• _Exercise instructions_
Write out exactly, with both ends included, the lines that run from the line containing "Where should I" to the end of the entries. Pictures are not part of the answer.

• _Data records_
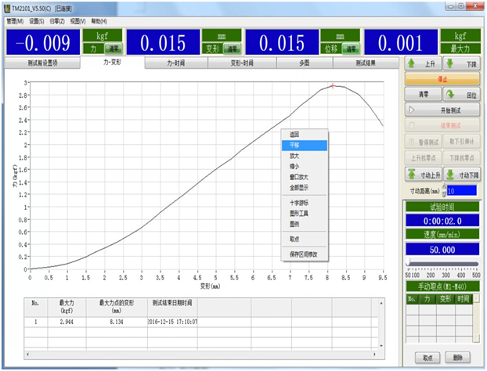This screenshot has width=487, height=371.
Task: Adjust the speed slider under 速度(mm/min)
Action: tap(409, 262)
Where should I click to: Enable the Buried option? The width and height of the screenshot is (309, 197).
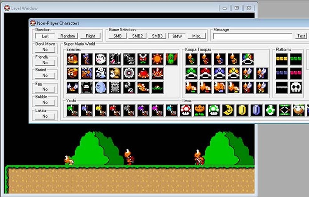point(45,76)
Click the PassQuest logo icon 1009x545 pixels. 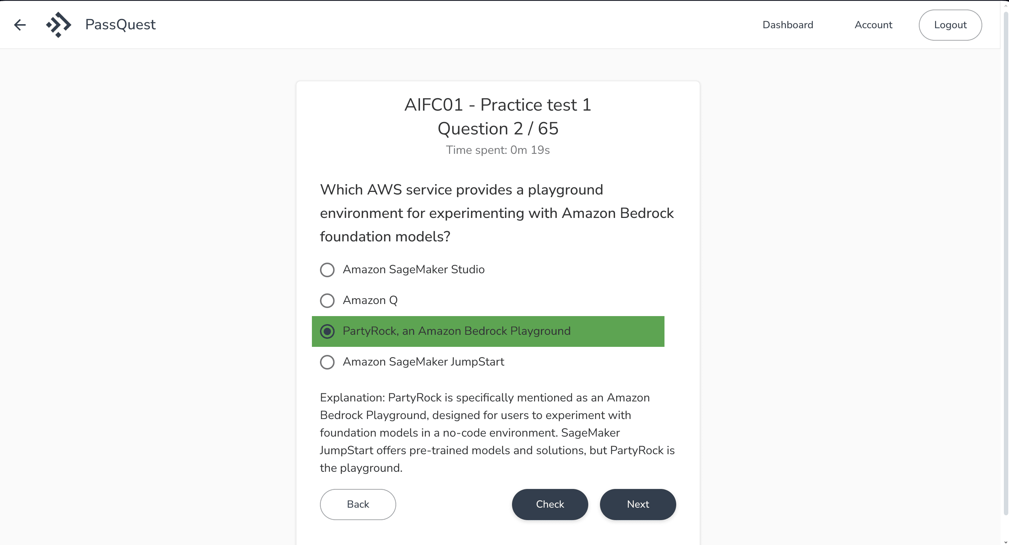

• _The answer_
Where should I click to: Enable the Buried option? The width and height of the screenshot is (309, 197).
point(45,76)
Click the PassQuest logo icon 1009x545 pixels. 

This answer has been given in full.